:: Selected text

Elavil i.e. amitriptyline is a drug that is used in the management of pain and psychiatric disorders. Unfortunately, despite the prescription from a registered health care practitioners and psychiatrists, sometimes patients tend to take too much of the drug either in an attempt to commit suicide or as an accidental overdose. Excessive intake of Elavil over 750 mg can sometimes result in high levels of toxicity in the blood.
In this article, we should take a brief look at Elavil overdose.
Elavil (amitriptyline) overdose symptoms
The overdose of amitriptyline is usually potentiated further when 750 mg or more is consumed with alcohol or along with other psychiatric medication. The effects of amitriptyline typically occur due to its action on the cholinergic receptors. The anticholinergic effect that is exerted by Elavil is responsible for symptoms that may be affect the peripheral parts the body and symptoms which may affect the brain i.e. central symptoms.
Following overdose, patients may experience an increase in their heart rate, dry skin, dry mouth, dry tongue and enlarged pupils. Patients may stop passing urine for a while and go into a condition called urinary retention where the bladder is excessively filled with urine.
One of the most worrying side effects of an overdose of Elavil is its effect on the electrical conduction in the heart. An oral dose of amitriptyline may result in slowing down of the relaxation phase of the heart which can place the heart at a higher risk of a rhythm called ventricular tachycardia. Ventricular tachycardia can be life threatening and requires emergency management.

::::

▶ [Tasks to carry out]
A. Retype the part of the Elavil overdose article starting with "Elavil i.e. amitriptyline" and going on through "in the blood.".
B. Summarize the article on Elavil overdose in two sentences.
C. Continue the article on Elavil overdose from the point where it stops.
The material after this sentence is separate from the article on Elavil overdose.

:: Data section

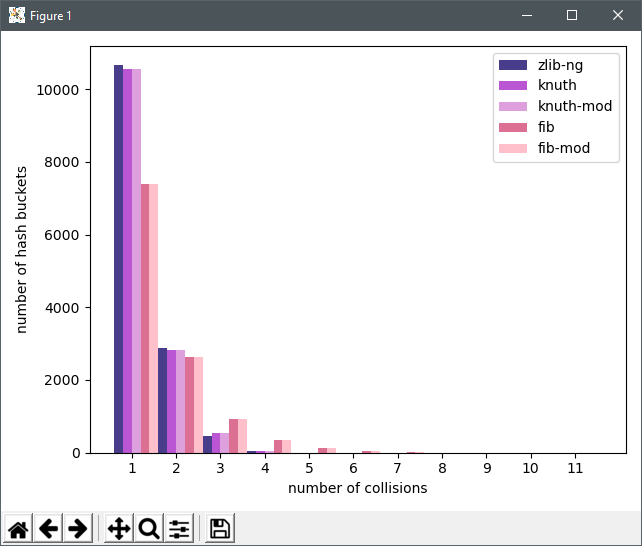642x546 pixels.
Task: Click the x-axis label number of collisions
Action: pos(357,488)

::::
:: Data section

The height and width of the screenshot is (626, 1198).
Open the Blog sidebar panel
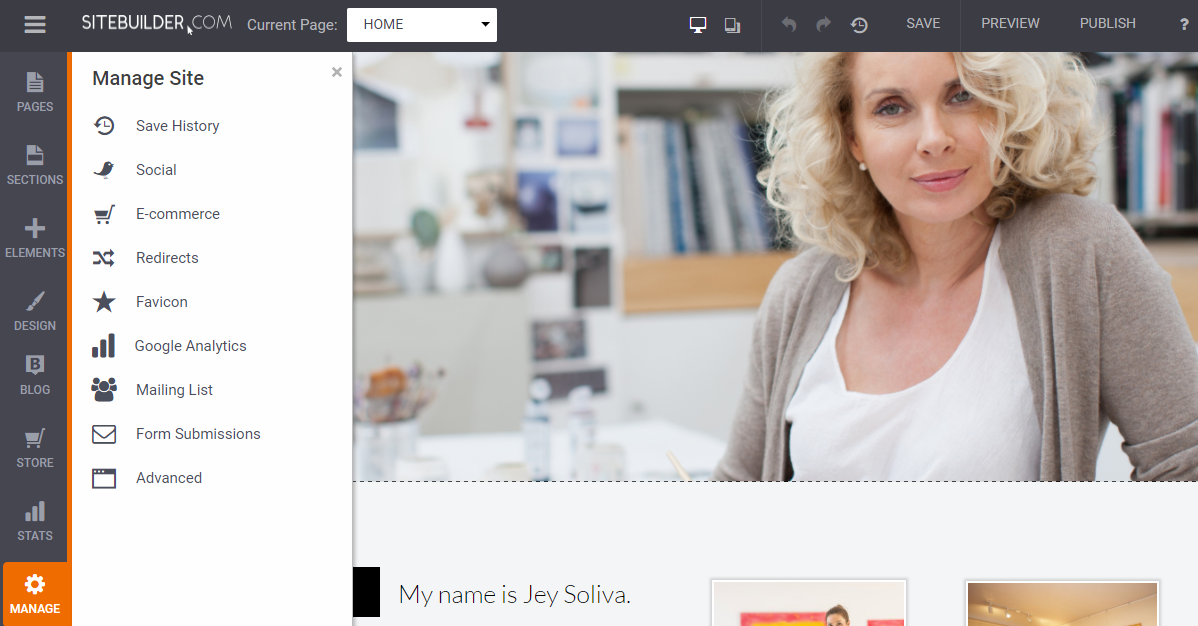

::::

▶ [Per-task outputs]
A.
Elavil i.e. amitriptyline is a drug that is used in the management of pain and psychiatric disorders. Unfortunately, despite the prescription from a registered health care practitioners and psychiatrists, sometimes patients tend to take too much of the drug either in an attempt to commit suicide or as an accidental overdose. Excessive intake of Elavil over 750 mg can sometimes result in high levels of toxicity in the blood.

B. Elavil (amitriptyline), a drug used for pain and psychiatric disorders, can cause high toxicity in the blood when more than 750 mg is taken, whether in a suicide attempt or by accident, and the overdose is made worse by alcohol or other psychiatric medication. Its anticholinergic action produces symptoms such as a faster heart rate, dry skin and mouth, enlarged pupils and urinary retention, and it can slow the heart's relaxation phase, raising the risk of life-threatening ventricular tachycardia.

C.
Other than the heart, Elavil overdose can also affect the brain and its functions. Patients may become rather drowsy and rather unsteady when attempting any form of movement (this is called ataxia). In addition, rapid left to right movements of the eyeball called nystagmus may be seen.
Rarely, patients who have taken Elavil overdoses may notice a significant drop in the blood pressure and body temperature this can be a rather alarming and requires quick management. 5/100 cases may develop seizures.
Once the overdose has been treated, patients may be rather agitated and confused.
Treating Elavil (amitriptyline) overdose
Firstly, investigations need to be conducted to assess the degree of damage that has been done by the overdose. For example, patients may require an electrocardiogram to assess whether or not the overdose is affecting the conduction of the heart. If the patient has taken the drug recently, activated charcoal may be used to neutralise it and remove it from the stomach.
Low oxygen levels and alteration in the acid levels in the blood i.e. the pH must be treated. Any irregular heart rhythms will need to be dealt with as well. Special drips and other drugs may be required to control these.
In the event that the patient develops seizures, antiseizure medication may need to be prescribed.
Elavil overdose can be rather worrying and if left untreated can be life threatening. Immediate management must be administered to save lives.